Your objective: Which of the rows below contain the string "character", with case counting? Find every one of them and copy each of those rows in full.

Given records:
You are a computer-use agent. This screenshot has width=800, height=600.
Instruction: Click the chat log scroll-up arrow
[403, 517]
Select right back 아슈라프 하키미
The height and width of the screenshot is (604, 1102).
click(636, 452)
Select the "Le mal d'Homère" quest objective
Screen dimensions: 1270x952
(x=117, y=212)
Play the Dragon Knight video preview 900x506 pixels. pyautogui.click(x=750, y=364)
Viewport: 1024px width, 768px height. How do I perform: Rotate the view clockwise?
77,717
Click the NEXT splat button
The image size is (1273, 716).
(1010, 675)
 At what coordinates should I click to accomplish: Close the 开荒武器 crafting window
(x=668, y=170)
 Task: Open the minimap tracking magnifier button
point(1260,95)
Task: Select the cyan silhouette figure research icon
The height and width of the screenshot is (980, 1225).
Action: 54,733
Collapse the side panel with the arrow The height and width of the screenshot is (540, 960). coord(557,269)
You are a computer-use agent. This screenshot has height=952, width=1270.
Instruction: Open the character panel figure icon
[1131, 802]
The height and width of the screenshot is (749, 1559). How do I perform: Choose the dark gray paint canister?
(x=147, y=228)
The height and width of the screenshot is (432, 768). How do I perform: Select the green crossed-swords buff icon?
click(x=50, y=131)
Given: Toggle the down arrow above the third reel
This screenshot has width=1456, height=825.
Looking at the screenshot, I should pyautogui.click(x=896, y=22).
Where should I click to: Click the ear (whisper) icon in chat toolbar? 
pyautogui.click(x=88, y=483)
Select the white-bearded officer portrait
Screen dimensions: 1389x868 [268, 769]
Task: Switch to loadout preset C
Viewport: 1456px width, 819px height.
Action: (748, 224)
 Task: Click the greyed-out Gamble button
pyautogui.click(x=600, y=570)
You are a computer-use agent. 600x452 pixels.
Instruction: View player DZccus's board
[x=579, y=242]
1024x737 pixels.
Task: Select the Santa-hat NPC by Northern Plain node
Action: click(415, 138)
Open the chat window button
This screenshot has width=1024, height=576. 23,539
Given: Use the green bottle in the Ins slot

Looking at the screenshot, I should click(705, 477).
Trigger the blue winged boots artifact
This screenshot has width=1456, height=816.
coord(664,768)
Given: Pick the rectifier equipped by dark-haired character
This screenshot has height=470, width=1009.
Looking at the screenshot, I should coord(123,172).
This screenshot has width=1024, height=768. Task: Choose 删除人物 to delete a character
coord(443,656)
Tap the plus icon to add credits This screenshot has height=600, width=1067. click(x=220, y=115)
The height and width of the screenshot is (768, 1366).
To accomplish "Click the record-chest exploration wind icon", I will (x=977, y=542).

Solution to this exercise:
Instruction: Open the character panel figure icon
Given: Pick the rectifier equipped by dark-haired character
This screenshot has width=1024, height=768. Task: Choose 删除人物 to delete a character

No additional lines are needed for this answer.